Ela destaca que a presença dos celulares em sala de aula “pode compremeter seriamente a capacidade de concentração dos alunos. Notificações constantes, mensagens e redes sociais funcionam como distrações contínuas, interrompendo o foco e fragmentando a atenção necessária para absorver o conteúdo escolar”.
“A constante exposição às redes sociais, a necessidade de validação por curtidas e comentários, e a comparação social com os colegas podem gerar sentimentos de inadequação e baixa autoestima. Além disso, o medo de “ficar de fora”, conhecido pela sigla Fomo (do inglês, Fear of Missing Out), aumenta a ansiedade, já que muitos adolescentes sentem a necessidade de estar sempre conectados e atualizados sobre o que está acontecendo no mundo digital.
“A falta de interação social presencial e a substituição dessas conexões por conversas virtuais pode levar a um isolamento emocional, afetando o bem-estar mental”, explica a profissional.
Alessandra enfatiza a importância de educar os alunos de forma saudável em relação à tecnologia, sugerindo estratégias como oferecer programas, estabelecer horários e momentos adequados para o uso do telefone e promover a desintoxicação digital.
No ano passado, 87,6% das pessoas com 10 anos ou mais possuíam um telefone móvel celular para uso pessoal, representando um aumento de 1,1 ponto percentual em relação a 2022, quando essa taxa era de 86,5%. A maioria das pessoas que não utilizava o celular tinha, no máximo, o ensino fundamental incompleto ou era idosa, de acordo com o IBGE.
A pedagoga e coordenadora de educação básica do Colégio Mackenzie em Brasília, Débora Camargos, afirma que o celular favorece o dinamismo das aulas, o engajamento dos alunos e a agilidade nas pesquisas, além de promover a interação direta entre professores e estudantes. No entanto, ela ressalta que, apesar dos benefícios, o celular pode gerar exclusão, uma vez que nem todos os alunos têm as mesmas condições de acesso à internet.
“O uso excessivo de celulares pelas crianças e jovens vem revelando que eles têm preferido a interação mediada pela tecnologia do que a boa e desafiadora convivência, que ensina e educa todos os envolvidos.

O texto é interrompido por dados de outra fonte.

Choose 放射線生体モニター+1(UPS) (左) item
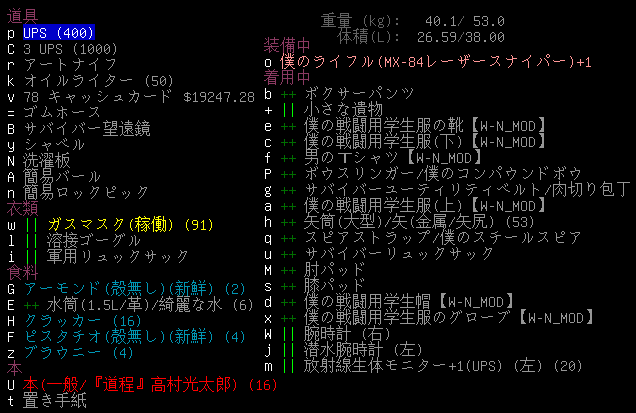The height and width of the screenshot is (413, 636). coord(440,365)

No mundo virtual, as frustrações podem ser contornadas, evitadas, ao contrário do que ocorre na vida real”, diz Débora.
“Não é incomum, numa escola contemporânea, observar jovens em horário de intervalo sentados juntos mas cada um navegando em seu smartphone ao invés de dialogarem, conviverem”, relata.
Débora destaca que o uso excessivo do aparelho traz sérios “prejuízos ao desenvolvimento social” e que a proibição do celular pode oferecer alguns benefícios, “especialmente para o professor, que não precisará gastar tempo e energia coibindo o uso indevido dos aparelhos que não tenham cunho pedagógico”.
“No entanto, não acredito em proibição e sim em orientação, educação que promove a consciência, a emancipação. Proibir o uso em sala de aula não irá difundir a cultura e a compreensão de que a sociedade contemporânea necessita”, explica a pedagoga.
Restrição do celular
O psicanalista Gabriel Hirata explica que o movimento de “arrasta pra cima” no celular, utilizado principalmente para navegar entre conteúdos, acelera a percepção de tempo do usuário. Isso impede que ele se envolva em narrativas mais longas e profundas, limitando sua capacidade de interiorização sobre o que está sendo apresentado na realidade.
“É preciso muita escuta e, às vezes, acompanhamento profissional para o adolescente compreender aquilo que se passa na relação com o celular, e não apenas uma restrição total ao aparelho que o conecta e sociabiliza, mesmo que de forma precária, entre seus pares”, conta Hirata.
Gabriel relata que os “ideiais inalcançáveis que circulam nas redes sociais tornam o padrão de exigência cada vez mais insuportável para o adolescente”.
O ministro da Educação, Camilo Santana, planeja proibir o uso de aparelhos celulares em sala de aula e a medida valerá para escolas públicas e particulares. O assunto, diz Santana, tem sido discutido com o presidente da República, Luiz Inácio Lula da Silva (PT).